Using generators for asynchronous handlers
So how can generators help with writing asynchronous code? The twist comes from the fact that a generator can be interrupted where we want it to be and resumed later when something happens, such as when an asynchronous action is completed. This means that generators can be used to trigger asynchronous action executions with the yield expression, and they can be resumed when the action has completed.
Let's rewrite the state machine as a generator. The asynchronous operations are the read calls on the transport channel. So, each time the state machine needs to get some data, it has to yield so that more data can be read. Here is the new code of the state machine:
def parser(read_next):
while True:
sync = yield read_next
if sync != 42:
print("error!")
return
size = yield read_next
while size > 0:
data = yield read_next
print("payload: {}".format(data))
size -= 1
The main and very visible change is the fact that the whole code is much smaller. Instead of a class composed of four methods for each state, the implementation is now a single function with a code flow very similar to synchronous code. In order to understand what is going on, read the code as if the yield read_next expression was a call to a read_next function that would return the next integer in the transport channel. The function is an infinite loop composed of three parts:
- The first part reads the sync word and returns an error if its value is not 42
- The second part reads the size of the payload
- The last part reads all the words of the payload and prints them
Once this is done, the loop takes another step and reads the sync word of the next packet. Reading and writing this code is much more natural than reading/writing code based on a state machine for several reasons:
- The code flow follows the application logic.

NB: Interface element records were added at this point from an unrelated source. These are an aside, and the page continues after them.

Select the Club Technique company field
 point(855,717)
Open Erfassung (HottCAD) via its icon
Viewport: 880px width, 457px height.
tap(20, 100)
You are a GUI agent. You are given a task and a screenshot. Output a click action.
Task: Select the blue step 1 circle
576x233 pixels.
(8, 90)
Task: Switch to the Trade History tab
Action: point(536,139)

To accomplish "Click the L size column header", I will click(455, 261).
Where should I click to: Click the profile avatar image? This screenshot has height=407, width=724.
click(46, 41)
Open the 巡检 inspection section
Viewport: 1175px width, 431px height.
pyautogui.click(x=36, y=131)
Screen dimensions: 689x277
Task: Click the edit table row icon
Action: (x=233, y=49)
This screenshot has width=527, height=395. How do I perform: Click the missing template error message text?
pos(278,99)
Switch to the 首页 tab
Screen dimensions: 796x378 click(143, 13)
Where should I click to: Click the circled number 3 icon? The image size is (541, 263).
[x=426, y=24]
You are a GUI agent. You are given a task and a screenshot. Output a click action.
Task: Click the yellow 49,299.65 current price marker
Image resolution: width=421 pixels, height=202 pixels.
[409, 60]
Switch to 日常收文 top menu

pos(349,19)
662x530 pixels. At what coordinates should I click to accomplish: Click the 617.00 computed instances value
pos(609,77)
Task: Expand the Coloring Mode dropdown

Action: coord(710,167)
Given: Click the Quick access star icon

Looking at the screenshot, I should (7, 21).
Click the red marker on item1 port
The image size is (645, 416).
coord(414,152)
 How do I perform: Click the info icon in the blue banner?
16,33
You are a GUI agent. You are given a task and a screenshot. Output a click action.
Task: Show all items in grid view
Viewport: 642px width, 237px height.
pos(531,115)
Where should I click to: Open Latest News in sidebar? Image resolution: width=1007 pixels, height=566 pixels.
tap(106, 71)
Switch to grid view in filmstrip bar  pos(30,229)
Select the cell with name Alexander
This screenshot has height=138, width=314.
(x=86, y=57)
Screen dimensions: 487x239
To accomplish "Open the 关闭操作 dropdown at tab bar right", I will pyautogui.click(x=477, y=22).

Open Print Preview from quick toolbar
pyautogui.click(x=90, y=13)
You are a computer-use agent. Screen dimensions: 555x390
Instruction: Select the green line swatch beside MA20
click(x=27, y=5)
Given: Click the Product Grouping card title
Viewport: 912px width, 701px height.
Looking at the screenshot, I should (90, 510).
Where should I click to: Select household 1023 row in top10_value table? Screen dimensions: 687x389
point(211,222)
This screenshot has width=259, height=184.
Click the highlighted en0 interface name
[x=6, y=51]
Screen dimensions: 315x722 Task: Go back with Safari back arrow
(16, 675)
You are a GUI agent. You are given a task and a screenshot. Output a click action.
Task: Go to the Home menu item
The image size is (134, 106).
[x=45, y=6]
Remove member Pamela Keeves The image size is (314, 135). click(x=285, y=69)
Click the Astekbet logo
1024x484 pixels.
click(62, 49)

This helps you avoid mental headaches when trying to remember where the implementation of the previous nth step was.
- All states are local variables. This also helps you to read the code with state variables being declared and initialized when needed instead of the constructor of the class that can be out of sight.
Now that the state machine is implemented, it must be fed data. Another generator is used to simulate the availability of data on the channel:
def socket():
yield 42
yield 3
yield 33
yield 44
yield 24
yield 43
yield 4
This generator is much simpler and yields the same values as in the previous implementation. Here, the implementation is now a function instead of a class. The missing piece is a component that will orchestrate these two generators and feed the parser generator data returned from the socket generator. A first implementation attempt could look like this:
s = socket()
p = parser(s)
next(p)
word = next(s)
p.send(word)
word = next(s)
p.send(word)
word = next(s)
p.send(word)
word = next(s)
p.send(word)
word = next(s)
p.send(word)
word = next(s)
p.send(word)
First, the socket and parser generators are instantiated. Then the parser is initialized with a first call to the next function. After that, the first word is read on socket by calling the next function on the socket generator. Its result is stored in the word variable. This data is forwarded to the parser generator by calling its send method. Finally, this next/send sequence is repeated several times to alternatively read some data and feed the parser this data. If you run this whole code, you will get the following output:
payload: 33
payload: 44
payload: 24
error!
The good news is that it works! The bad news is that the code managing the generator is completely redundant; it does not use the yielded values of the parser and does not work if we change one of the generators. This part should work whenever the data being returned by the socket generator changes, and also if the definition of the state machine changes. So, let's reimplement it as a loop:
s = socket()
p = parser(s)
try:
c = next(p)
while True:
data = next(c)
c = p.send(data)
except StopIteration:
print("Done")
When executed, it provides the following output:
This is much better. First, the completion of the generators is correctly handled by catching the StopIteration exception. Then, by replacing the next/send sequence with an infinite loop, the program still works if one of the generators changes.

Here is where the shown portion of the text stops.